The Los Angeles Times and the Washington Post lead with the arrests of nearly 60 airport workers in Miami on charges related to drug and weapons trafficking (the other papers all front this story). USA Today leads with a widening investigation of money laundering in Russia. The amounts involved may top $15 billion, and political insiders including Boris Yeltsin’s daughter could be implicated. The New York Times leads with the FBI’s backing down from their six-year denial that incendiary devices were used during the siege of the Branch Davidian compound, a story that’s fronted by the WP. The LAT, WP, and the Wall Street Journal front the capture of a high-ranking Bosnian Serb military official by the U.N. war crimes tribunal.

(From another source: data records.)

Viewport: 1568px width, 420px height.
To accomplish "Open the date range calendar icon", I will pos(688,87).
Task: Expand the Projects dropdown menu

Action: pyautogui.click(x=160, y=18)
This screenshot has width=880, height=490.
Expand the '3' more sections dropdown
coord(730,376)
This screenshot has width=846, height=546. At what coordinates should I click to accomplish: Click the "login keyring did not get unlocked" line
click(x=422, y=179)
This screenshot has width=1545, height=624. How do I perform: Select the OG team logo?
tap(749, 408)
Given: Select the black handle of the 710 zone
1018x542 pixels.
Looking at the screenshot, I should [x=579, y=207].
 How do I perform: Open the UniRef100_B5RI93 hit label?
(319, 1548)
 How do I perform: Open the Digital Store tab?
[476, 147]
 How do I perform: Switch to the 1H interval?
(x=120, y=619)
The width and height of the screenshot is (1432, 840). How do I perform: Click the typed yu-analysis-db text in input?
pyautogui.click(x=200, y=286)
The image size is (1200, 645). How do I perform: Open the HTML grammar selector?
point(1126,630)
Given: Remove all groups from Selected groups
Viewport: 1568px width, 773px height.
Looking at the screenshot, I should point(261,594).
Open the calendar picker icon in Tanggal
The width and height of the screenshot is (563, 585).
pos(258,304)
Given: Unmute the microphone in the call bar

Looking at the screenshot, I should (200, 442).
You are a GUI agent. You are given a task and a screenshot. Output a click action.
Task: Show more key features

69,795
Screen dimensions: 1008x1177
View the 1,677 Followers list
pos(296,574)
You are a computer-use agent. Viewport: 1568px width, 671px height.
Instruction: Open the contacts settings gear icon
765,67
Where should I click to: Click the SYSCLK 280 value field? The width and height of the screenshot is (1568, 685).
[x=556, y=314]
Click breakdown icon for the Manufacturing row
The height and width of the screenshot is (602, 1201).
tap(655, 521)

A two-year sting operation nabbed dozens of American Airlines ramp workers, employees of Sky Chef (a food catering service used by American), and a handful of INS and customs officials. The workers used their security clearance and free flight privileges to smuggle fake cocaine and hand grenades for undercover federal agents in 37 different incidents. The arrests may be related to last weekend’s arrests of 10 Colombians in Cali who were also using American Airlines planes to smuggle drugs. The papers suggest that American has proven particularly prone to smuggling problems because it has the most service to drug-exporting countries such as Colombia. The NYT plays up an interesting safety angle: Not only is smuggling laughably easy, it’s potentially very dangerous. Smugglers often stashed contraband close to sensitive equipment, or among the in-flight food. Authorities were tipped off to the smuggling ring when a pilot complained of weak in-flight coffee--it had been accidentally laced with heroin.
Various organized crime bosses and politicos are being scrutinized by the FBI, the Treasury Department, and other U.S. and British agencies. At least $15 million was filtered through two New York-based banks to a company owned by Semion Mogilevich, an alleged leader of Russia’s largest crime syndicate. Along with Tatyana Dyachenko, Yeltsin’s daughter and adviser, Yeltsin’s former finance ministers and a former deputy prime minister are under investigation. Interestingly, not all of the money laundered was ill-gotten, as is usually the case. In addition to revenues from prostitution and contract killings, as much as $10 billion of the money in question may have come from IMF loans.
A former senior FBI official told reporters this week that tear gas canisters used on the Branch Davidians could have started the fire that destroyed the group’s compound. Until now, the FBI has insisted that the tear gas fired at the compound had no incendiary potential. Though the FBI director and Attorney General Janet Reno have ordered a renewed inquiry into the events, they still deny that the tear gas canisters could have caused the blaze--they were fired, apparently to no effect, hours before the fire began. The WP explains why all this is coming to light now: further investigation by a documentary filmmaker and attorneys for siege victims. The filmmaker also claims to have footage demonstrating that an FBI helicopter fired on the compound, another action that has been repeatedly denied.
General Momir Talic, the Bosnian Serb army’s chief of staff, is the highest ranking official to be seized by the war crimes tribunal. During Bosnia’s civil war, Talic was part of a Bosnian Serb "crisis staff" formed to carry out ethnic cleansing in northwestern Bosnia. Mass graves containing over 1500 Muslim and Croat corpses have been uncovered in the territories he controlled during the conflict. Thus far, 34 of the tribunal’s 67 war criminals have been apprehended. The LAT points out this irony: Talic was in Vienna to attend a conference on cooperation between Bosnian Serbs and Bosnia’s Muslim-Croat federation when he was arrested.
According to a front page NYT story, the army’s investigation of an openly gay Republican state legislator who was also in the Army Reserves has re-ignited debate over the armed forces' "don’t ask, don’t tell" policy. Steve May was "outed" in his 1996 campaign for the Arizona State Senate, but the Army investigation began only after he spoke out against antigay cuts in health care benefits. The story notes an interesting fact: Since its 1994 inception, the number of armed forces personnel discharged for homosexuality has actually increased steadily. The 1998 yearly tally (1,145 discharged) is nearly double the 1994 count. The Pentagon announced earlier this month that it will revise its guidelines for carrying out the policy.